--- Article ---
######

Looking back, I can state my current opinion of the show pretty quickly: great spacecraft design, cool VFX for the time period, bad scripts, good actors trying to hold it all together as best they could in spite of the scripts.

Fair assessment or not?

Date: 2008-02-05 07:09 pm (UTC)
From: [identity profile] mommimus-prime.livejournal.com
Yeah, I'd say that's fair. I really remember watching the first episode and being blown away and then dying a little inside as the show played out. And I was just thinking of the show yesterday when the public radio classics show played Holst's Mars because of one episode that used that piece while sending founts of bubbles through the set. It has been seared into my brain.

Date: 2008-02-05 10:44 pm (UTC)
From: (Anonymous)
"Space Brain", I'm guessing? Sounds like how the episode wrapped up in terms of visuals to me.

You can tell that I really bought into it: I have the Moonbase Alpha Technical Notebook, tattered relic that it is nowadays.`

Date: 2008-02-05 11:51 pm (UTC)
From: [identity profile] mommimus-prime.livejournal.com
That would be the one.

Date: 2008-02-05 07:27 pm (UTC)

######

--- Supplied information ---
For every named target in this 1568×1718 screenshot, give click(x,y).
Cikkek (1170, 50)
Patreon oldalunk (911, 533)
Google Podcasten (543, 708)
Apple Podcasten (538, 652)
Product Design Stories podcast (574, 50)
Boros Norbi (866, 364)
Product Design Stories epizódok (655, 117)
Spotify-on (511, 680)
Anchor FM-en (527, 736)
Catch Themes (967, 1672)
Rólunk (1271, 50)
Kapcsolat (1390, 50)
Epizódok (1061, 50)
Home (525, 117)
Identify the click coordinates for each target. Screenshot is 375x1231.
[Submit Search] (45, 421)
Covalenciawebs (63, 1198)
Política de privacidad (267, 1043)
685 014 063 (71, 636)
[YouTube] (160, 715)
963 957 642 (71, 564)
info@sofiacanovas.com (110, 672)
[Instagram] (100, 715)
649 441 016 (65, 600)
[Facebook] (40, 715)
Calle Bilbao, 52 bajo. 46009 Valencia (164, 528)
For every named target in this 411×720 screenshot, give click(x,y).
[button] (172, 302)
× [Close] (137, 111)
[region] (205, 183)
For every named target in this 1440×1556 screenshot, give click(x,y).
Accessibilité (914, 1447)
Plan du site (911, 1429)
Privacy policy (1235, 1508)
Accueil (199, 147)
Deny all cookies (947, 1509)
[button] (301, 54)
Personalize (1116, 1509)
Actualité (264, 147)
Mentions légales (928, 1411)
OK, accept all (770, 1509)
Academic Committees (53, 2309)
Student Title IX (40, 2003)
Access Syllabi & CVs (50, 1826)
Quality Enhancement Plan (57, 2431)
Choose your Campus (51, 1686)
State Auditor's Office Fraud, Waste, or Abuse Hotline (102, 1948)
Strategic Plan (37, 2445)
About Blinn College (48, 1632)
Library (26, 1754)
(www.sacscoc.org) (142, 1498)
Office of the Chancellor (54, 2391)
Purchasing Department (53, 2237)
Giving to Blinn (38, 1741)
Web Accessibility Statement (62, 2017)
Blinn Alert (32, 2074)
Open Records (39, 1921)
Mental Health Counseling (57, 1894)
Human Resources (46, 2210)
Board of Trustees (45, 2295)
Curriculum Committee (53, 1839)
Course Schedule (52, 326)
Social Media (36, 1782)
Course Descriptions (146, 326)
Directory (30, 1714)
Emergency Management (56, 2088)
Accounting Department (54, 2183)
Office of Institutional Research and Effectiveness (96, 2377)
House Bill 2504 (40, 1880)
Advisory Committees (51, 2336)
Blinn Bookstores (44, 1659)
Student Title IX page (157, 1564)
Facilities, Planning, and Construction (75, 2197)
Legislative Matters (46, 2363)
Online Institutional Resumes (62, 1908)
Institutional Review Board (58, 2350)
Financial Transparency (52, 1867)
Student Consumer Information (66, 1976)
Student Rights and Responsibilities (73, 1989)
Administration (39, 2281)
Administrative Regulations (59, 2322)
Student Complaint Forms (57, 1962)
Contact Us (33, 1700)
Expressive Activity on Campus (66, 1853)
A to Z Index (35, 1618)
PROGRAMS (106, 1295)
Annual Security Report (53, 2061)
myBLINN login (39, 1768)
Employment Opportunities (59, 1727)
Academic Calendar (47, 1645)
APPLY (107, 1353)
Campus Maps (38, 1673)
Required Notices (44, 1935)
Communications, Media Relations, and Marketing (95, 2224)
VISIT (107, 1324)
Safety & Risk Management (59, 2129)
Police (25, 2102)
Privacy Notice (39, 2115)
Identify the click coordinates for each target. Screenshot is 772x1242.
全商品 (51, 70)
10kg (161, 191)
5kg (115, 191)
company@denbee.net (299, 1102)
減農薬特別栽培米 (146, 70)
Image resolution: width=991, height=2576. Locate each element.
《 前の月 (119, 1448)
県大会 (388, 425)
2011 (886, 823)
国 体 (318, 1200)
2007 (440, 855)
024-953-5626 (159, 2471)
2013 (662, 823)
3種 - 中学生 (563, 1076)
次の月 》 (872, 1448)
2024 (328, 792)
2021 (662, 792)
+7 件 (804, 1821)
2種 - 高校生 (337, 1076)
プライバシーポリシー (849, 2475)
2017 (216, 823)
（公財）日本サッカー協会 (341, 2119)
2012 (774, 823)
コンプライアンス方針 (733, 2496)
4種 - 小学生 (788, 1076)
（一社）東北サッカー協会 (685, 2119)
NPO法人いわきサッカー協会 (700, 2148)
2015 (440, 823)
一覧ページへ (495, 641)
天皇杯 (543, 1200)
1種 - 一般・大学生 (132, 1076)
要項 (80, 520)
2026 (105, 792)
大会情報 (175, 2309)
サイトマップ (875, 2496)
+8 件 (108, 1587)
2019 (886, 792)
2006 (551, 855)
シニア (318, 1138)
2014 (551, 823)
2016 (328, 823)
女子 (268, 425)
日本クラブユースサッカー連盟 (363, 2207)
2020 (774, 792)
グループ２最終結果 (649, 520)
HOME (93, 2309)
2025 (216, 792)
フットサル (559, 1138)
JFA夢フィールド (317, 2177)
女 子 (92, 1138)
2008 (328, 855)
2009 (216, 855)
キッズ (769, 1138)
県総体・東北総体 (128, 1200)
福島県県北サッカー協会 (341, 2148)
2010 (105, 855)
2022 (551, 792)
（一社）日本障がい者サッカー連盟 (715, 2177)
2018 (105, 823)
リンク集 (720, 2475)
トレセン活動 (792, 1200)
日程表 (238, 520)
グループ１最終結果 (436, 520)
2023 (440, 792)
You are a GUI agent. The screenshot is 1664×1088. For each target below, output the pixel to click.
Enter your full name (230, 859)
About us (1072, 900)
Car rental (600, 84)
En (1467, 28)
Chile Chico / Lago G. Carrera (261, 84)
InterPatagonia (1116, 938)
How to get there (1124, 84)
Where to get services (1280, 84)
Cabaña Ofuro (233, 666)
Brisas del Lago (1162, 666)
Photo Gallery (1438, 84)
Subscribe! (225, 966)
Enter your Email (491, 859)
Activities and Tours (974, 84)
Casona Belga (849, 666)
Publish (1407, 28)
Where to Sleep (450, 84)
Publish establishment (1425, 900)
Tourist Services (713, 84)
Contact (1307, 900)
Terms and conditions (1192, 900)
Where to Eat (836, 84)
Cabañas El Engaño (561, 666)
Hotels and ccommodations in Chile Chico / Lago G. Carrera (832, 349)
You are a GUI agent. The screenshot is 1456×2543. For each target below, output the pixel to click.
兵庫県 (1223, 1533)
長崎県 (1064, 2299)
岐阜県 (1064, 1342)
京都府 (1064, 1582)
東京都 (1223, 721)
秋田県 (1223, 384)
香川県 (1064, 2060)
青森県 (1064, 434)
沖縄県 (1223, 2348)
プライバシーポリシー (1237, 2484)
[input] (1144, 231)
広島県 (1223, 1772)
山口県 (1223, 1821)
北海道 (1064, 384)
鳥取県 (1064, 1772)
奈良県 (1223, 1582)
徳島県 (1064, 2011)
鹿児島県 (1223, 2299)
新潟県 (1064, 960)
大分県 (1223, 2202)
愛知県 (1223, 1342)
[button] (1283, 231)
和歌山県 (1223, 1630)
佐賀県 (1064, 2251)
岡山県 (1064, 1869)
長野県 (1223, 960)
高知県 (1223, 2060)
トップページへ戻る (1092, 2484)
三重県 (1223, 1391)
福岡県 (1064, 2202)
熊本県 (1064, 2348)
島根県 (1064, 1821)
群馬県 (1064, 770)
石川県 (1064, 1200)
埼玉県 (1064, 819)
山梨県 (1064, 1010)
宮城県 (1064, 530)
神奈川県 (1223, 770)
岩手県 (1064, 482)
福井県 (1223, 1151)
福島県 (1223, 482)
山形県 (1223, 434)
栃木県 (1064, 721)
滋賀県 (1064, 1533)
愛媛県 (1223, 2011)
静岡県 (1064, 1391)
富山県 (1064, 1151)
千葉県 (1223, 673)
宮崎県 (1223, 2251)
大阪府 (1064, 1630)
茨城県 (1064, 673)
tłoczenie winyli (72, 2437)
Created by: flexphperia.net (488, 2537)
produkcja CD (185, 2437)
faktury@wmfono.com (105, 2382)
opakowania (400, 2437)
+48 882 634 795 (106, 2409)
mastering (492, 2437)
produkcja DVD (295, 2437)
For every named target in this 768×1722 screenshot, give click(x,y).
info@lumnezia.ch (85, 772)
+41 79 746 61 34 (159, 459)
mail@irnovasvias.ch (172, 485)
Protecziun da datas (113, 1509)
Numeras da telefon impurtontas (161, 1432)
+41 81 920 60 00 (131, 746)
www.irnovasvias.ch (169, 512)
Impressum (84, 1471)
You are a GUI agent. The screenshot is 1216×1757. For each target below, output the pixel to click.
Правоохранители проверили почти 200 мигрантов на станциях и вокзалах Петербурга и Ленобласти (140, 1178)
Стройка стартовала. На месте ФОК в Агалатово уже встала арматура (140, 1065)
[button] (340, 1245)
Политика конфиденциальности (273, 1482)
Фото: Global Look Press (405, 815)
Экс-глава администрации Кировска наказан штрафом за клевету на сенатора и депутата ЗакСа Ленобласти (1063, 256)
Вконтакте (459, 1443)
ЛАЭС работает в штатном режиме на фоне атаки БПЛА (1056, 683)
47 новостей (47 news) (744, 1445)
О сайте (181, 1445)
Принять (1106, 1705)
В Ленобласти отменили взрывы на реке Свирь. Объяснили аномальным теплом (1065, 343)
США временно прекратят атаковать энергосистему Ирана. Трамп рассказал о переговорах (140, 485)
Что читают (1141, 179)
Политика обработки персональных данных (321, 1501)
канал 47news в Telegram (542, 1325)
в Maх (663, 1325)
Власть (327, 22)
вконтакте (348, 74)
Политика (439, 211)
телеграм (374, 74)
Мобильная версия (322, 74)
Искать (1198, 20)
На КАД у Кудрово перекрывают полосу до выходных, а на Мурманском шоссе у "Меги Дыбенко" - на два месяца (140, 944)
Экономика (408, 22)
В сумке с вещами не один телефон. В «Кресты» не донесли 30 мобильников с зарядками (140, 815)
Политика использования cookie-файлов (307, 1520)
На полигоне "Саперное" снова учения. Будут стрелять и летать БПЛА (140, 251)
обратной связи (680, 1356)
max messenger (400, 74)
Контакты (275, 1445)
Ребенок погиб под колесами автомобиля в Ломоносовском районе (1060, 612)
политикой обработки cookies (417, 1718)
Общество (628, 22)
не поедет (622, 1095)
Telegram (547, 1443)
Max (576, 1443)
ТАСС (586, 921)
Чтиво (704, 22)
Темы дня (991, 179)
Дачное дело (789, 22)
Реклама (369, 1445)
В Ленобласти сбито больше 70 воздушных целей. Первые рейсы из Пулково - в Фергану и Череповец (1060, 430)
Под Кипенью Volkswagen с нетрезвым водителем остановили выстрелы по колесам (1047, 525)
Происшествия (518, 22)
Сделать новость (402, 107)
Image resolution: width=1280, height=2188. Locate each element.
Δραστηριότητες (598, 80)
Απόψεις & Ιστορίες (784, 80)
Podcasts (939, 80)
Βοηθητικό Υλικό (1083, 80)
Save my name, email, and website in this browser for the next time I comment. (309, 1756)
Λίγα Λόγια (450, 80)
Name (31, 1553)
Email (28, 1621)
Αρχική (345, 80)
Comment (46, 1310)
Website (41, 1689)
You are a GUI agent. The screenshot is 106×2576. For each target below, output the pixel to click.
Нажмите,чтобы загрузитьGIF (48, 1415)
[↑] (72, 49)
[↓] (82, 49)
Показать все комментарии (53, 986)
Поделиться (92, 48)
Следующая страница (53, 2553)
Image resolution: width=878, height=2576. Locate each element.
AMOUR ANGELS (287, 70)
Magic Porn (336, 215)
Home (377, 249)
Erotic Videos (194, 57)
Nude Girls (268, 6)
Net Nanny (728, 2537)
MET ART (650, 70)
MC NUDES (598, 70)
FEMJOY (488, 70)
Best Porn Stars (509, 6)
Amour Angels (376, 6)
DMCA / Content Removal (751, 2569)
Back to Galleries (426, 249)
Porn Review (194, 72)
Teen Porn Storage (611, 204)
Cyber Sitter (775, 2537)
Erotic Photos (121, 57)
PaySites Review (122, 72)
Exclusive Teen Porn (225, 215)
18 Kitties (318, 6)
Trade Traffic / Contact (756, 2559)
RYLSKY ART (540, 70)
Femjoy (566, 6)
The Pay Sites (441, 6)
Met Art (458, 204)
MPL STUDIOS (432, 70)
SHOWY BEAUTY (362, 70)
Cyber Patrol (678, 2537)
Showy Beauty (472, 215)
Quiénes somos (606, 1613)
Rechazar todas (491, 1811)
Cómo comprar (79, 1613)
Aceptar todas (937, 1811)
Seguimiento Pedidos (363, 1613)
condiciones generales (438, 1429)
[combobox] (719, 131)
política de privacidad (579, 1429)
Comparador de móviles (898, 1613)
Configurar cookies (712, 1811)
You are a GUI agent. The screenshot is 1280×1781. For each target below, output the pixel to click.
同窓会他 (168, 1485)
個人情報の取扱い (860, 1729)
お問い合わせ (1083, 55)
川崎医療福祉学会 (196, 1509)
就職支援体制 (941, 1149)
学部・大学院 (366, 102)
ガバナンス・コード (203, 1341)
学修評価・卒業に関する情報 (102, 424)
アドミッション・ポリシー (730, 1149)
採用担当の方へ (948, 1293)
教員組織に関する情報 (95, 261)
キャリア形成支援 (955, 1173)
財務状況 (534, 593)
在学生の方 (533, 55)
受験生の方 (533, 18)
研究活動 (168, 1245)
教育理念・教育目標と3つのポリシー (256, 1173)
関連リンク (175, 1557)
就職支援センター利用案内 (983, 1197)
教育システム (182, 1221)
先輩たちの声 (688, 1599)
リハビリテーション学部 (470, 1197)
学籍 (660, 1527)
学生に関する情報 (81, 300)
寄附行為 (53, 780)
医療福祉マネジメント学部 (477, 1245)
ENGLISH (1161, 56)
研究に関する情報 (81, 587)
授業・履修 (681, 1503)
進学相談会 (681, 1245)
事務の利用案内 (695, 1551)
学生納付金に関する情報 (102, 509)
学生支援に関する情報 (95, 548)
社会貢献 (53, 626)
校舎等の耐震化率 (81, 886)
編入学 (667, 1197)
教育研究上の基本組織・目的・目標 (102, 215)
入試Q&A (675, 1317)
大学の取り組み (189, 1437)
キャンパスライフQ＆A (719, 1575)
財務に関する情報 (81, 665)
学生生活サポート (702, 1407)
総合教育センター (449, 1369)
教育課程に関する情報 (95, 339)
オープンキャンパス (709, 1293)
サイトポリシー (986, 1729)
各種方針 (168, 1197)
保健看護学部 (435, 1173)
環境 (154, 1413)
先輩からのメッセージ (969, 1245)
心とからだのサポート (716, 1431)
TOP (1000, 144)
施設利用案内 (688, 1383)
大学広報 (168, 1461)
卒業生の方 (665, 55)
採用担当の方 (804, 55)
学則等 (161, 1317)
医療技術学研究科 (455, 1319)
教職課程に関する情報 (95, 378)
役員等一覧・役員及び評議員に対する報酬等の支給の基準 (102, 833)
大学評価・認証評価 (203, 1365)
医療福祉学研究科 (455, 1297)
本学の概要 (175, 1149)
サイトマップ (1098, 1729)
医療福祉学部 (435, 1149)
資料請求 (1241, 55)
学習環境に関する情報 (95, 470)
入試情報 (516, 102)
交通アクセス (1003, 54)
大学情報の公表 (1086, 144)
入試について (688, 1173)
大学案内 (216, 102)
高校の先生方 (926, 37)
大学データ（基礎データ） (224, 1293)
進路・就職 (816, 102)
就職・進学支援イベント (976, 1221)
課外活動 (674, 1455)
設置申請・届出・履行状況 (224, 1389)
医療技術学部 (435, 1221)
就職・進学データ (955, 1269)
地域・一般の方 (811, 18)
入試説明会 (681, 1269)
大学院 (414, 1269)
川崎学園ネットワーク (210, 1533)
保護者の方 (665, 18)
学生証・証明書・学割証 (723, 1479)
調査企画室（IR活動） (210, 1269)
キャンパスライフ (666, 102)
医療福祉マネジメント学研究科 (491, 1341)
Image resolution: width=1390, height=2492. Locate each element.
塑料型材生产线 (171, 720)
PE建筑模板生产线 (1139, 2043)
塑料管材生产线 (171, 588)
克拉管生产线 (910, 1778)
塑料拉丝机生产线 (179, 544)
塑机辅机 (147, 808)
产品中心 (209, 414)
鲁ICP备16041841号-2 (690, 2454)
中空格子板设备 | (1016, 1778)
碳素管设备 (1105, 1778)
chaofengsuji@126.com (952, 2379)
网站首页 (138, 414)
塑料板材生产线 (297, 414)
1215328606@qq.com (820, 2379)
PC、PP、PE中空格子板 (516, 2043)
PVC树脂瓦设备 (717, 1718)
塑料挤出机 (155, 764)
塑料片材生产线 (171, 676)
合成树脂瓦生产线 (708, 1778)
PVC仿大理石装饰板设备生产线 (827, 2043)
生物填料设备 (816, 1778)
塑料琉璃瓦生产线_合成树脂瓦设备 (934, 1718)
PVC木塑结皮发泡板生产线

######

--- Requests ---
- a) In the comment thread, copy word for word the passage from "Fair assessment or" to "10:44 pm (UTC)".
- b) According to the comment thread, what piece did the public radio classics show play that reminded the commenter of the show?

--- Task-by-task outputs ---
- a)
Fair assessment or not?

Date: 2008-02-05 07:09 pm (UTC)
From: [identity profile] mommimus-prime.livejournal.com
Yeah, I'd say that's fair. I really remember watching the first episode and being blown away and then dying a little inside as the show played out. And I was just thinking of the show yesterday when the public radio classics show played Holst's Mars because of one episode that used that piece while sending founts of bubbles through the set. It has been seared into my brain.

Date: 2008-02-05 10:44 pm (UTC)

- b) Holst's Mars.